(Saved data entries)
========================

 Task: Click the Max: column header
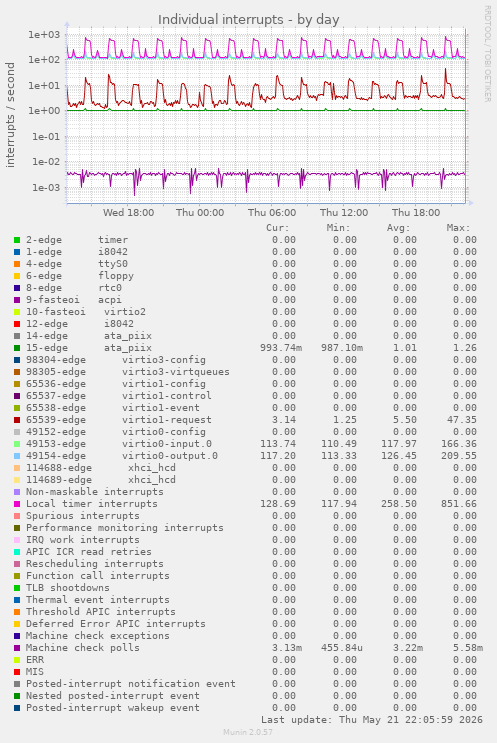click(458, 228)
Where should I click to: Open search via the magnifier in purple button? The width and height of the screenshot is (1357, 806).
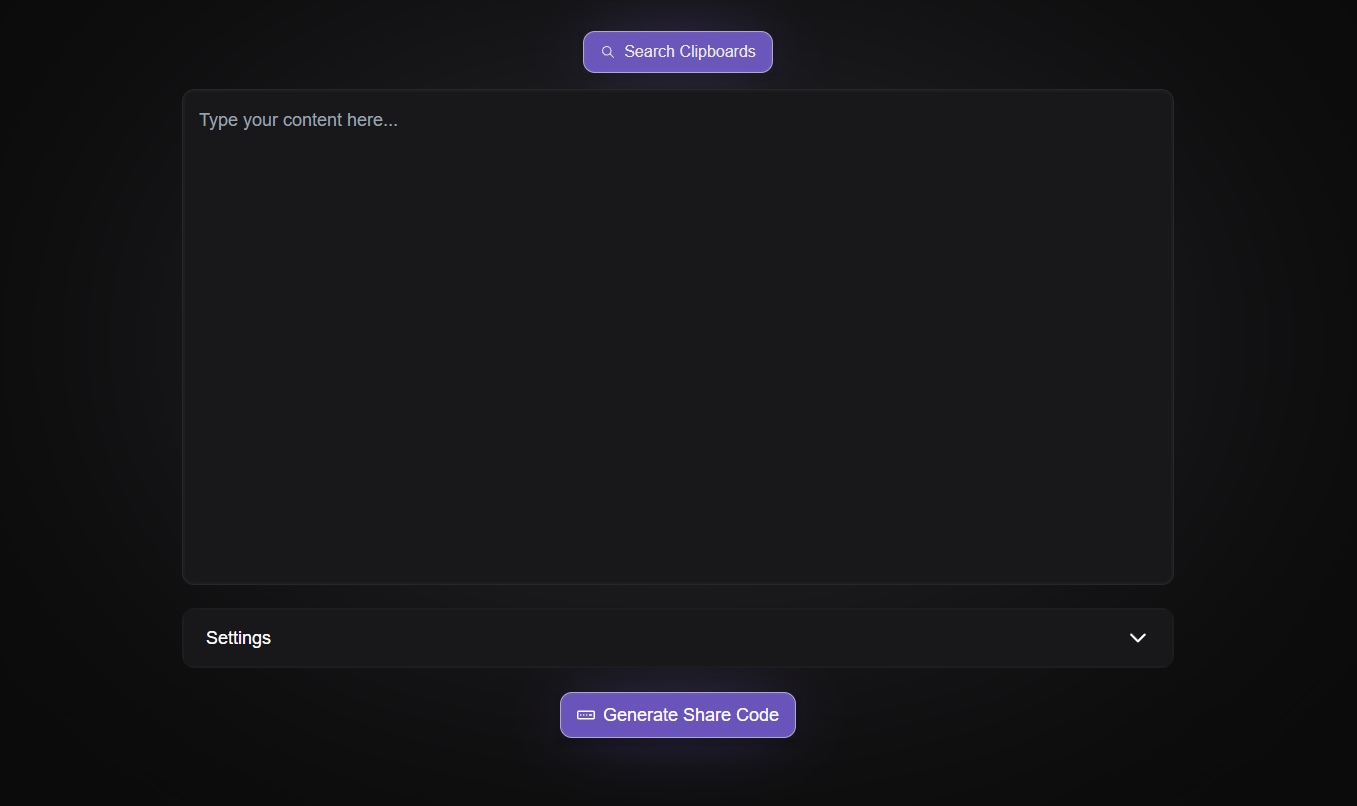(607, 52)
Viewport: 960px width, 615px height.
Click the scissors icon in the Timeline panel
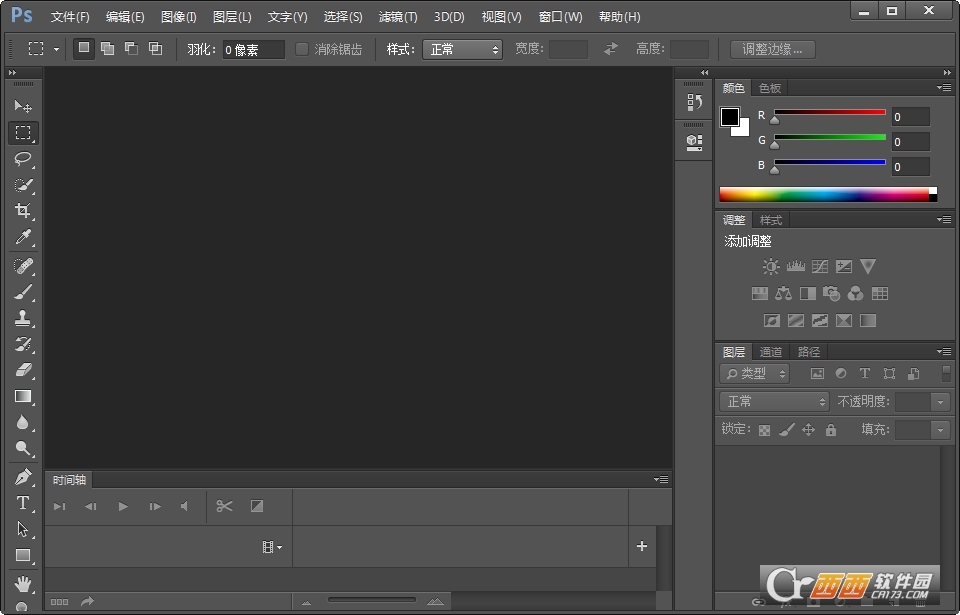[x=225, y=507]
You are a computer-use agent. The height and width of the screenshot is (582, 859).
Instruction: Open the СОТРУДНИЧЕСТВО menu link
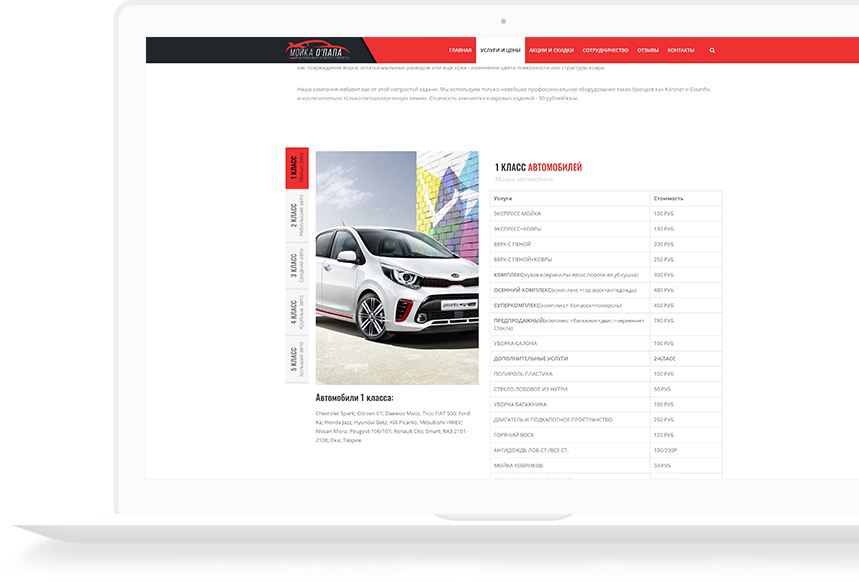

========================

What you need to do
Starting with the line that holds "Where should I", print each line through the last one of the data exactly as written, but do not include the pictures.

Response area
Where should I click to: Open search via the magnifier in purple button? The width and height of the screenshot is (1357, 806).
(607, 52)
Viewport: 960px width, 615px height.
Click the scissors icon in the Timeline panel
[x=225, y=507]
You are a computer-use agent. The height and width of the screenshot is (582, 859).
Instruction: Open the СОТРУДНИЧЕСТВО menu link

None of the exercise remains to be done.